«El dinero no es gran cosa, pero quiero que mis hijos vivan con rectitud y en armonía. No entristezcan mi alma en el más allá».

Les dije con calma: —Mamá dejó esto para los tres. No guardaré nada para mí. Propongo que lo repartamos en partes iguales. Pero recordad: el dinero importa, sí, pero lo que ella más quería era la paz entre nosotros. Mi hermano mayor bajó la cabeza: —Me equivoqué. Solo pensé en el dinero… y olvidé sus palabras. El segundo, con los ojos húmedos, añadió: —Ella sufrió tanto… y ni siquiera se lo agradecimos. Nos quedamos en silencio un largo rato. Entonces, decidimos repartir el dinero en tres partes iguales. Cada uno tomó la suya, no como una ganancia, sino como un recuerdo de nuestra madre.

El destino de cada uno

Mi hermano mayor —antaño avaro— cambió por completo. Usó su parte para financiar los estudios de sus hijos y visita la tumba de mamá cada mes, como pidiendo perdón. El segundo —siempre impulsivo— fue transformado por la carta. Donó una parte de su dinero a los pobres, «para el descanso de su alma», decía. Yo, por mi parte, guardé mi parte sin tocarla. Creé una pequeña beca de estudios en nuestro pueblo natal, a nombre de mi madre, esa mujer que se había sacrificado en silencio toda su vida.

Epílogo

Esas tres viejas mantas, que mis hermanos juzgaron sin valor, escondían no solo una fortuna… sino sobre todo una lección eterna. Con su último gesto, mamá nos enseñó a resistir la codicia y a valorar los lazos de sangre.
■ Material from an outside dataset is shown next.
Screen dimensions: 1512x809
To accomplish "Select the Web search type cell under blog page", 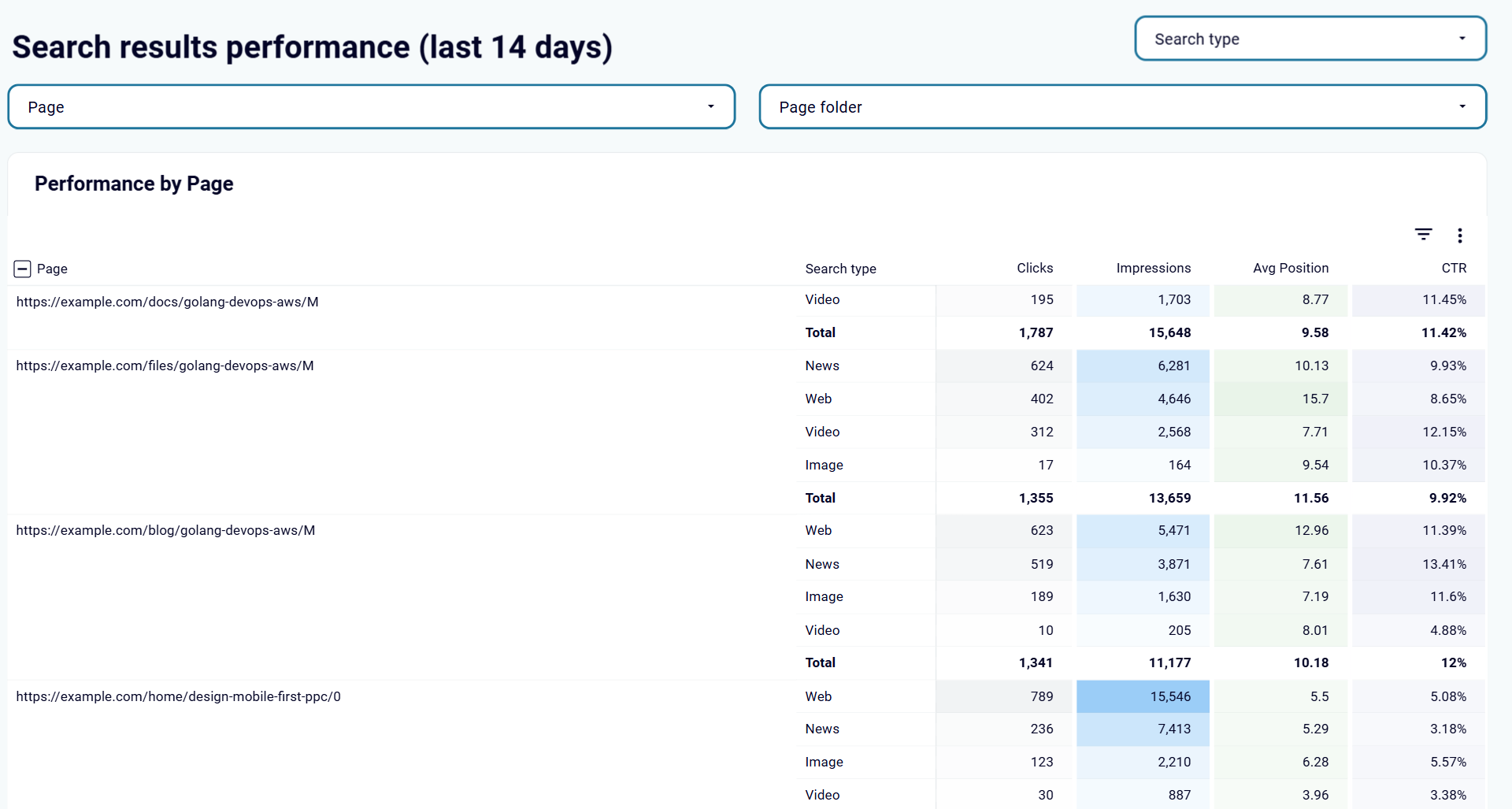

Hoy, cuando vuelve el invierno, saco una de esas mantas y envuelvo a mi hijo en ella. Quiero que entienda que la verdadera riqueza de la vida no se mide por el dinero heredado, sino por el amor, la bondad y la unidad. Porque solo amándonos sinceramente somos dignos de llamarnos hijos de nuestra madre.